Earlier in the week, Shatner tweeted a photo of himself and his fellow crew members in blue flight suits that are far more futuristic than the yellow leotard-style uniform he wore on the original "Star Trek."
"Aren't we all adorbs!" he said.
Oldest American in Space Captivates West Texas Town
Shatner will become, at 90, the oldest person ever to enter the final frontier, he's bringing out the awe in the small handful of people around a rural Texas spaceport. The very idea of him leaving the atmosphere is powerful.
"It's time Captain Kirk actually physically got up into space. I'm kind of excited about that," said Becky Brewster, mayor of Van Horn, a rural town of about 1,800 people on what was once desolate desert ranchland in far West Texas that has been transformed by the presence of the Blue Origin spaceport facilities 25 miles away.
The mayor, a lifelong "Star Trek" fan, said she was disappointed she wasn't invited to the launch site but is savoring the moment anyway. She's planning to watch from her backyard with the livestream playing.
"He and Mr. Spock were the ones that got me interested in space and science fiction and everything else," Brewster said. "So, from junior high age up to now where William Shatner is actually in our town fixing to go up into space. You know, it's kind of like the whole circle now for me."
Beyond his celebrity identity, Shatner being space-bound at his age is a kick for close observers.

### Problem description
Extend the article about William Shatner's spaceflight and the West Texas town of Van Horn, starting after its final sentence. The lines after this come from a separate, unrelated source.

### Given data
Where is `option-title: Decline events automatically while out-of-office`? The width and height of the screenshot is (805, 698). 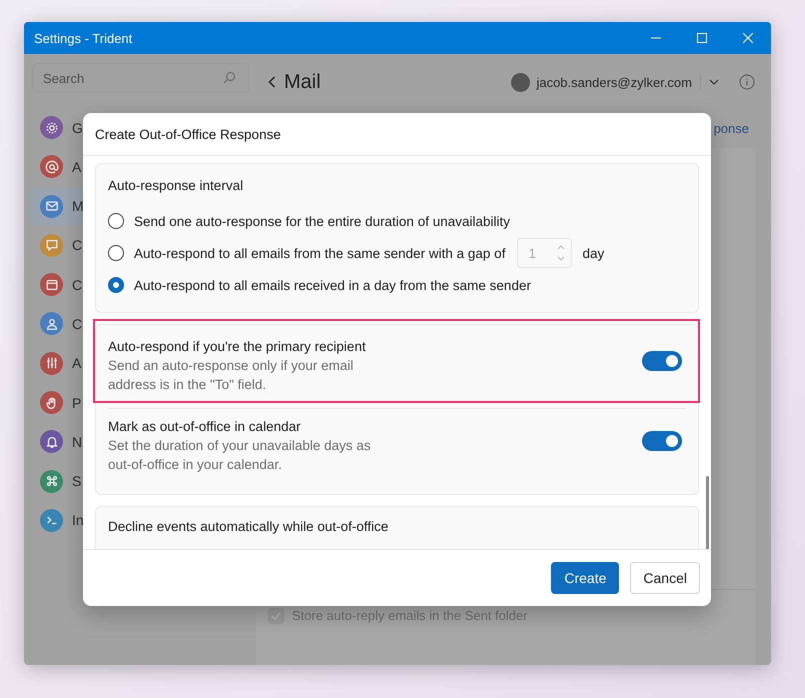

### Exercise result
Joseph Barra, who works as a bartender for a Los Angeles catering company, heard only that he was getting an unusual gig at a remote Texas spaceport.
"I'm like stop. You had me at space. Had no clue what else," Barra said. "And then all I heard was they're gonna send some 90-year-old man into space. And I'm like, 'Dang, that sounds intense. Like, I wonder who that is?' Then you get in the site and I'm like, 'Oh, it's William Shatner.'"
Barra said the experience of serving drinks to Shatner and his crewmates has been surreal and then some.
"We're seeing that the man who is a sense like made space popular or made or gave everybody dreams of going to space," Barra said. "Now he's the one going to space and he's the one setting the bar. It's inspiring. Some like here, this man is 90 years old, proving that no matter how old you are, you still have more to do and accomplish on this Earth, and you can still give people an inspiration and a source and something to aspire to."
Barra said he heard Shatner say he plans to just gaze out the window at Earth during his minutes of weightlessness.
But he has a bit more planned apparently.
A Twitter user asked Shatner, an avid tweeter, on Tuesday whether he will post from space.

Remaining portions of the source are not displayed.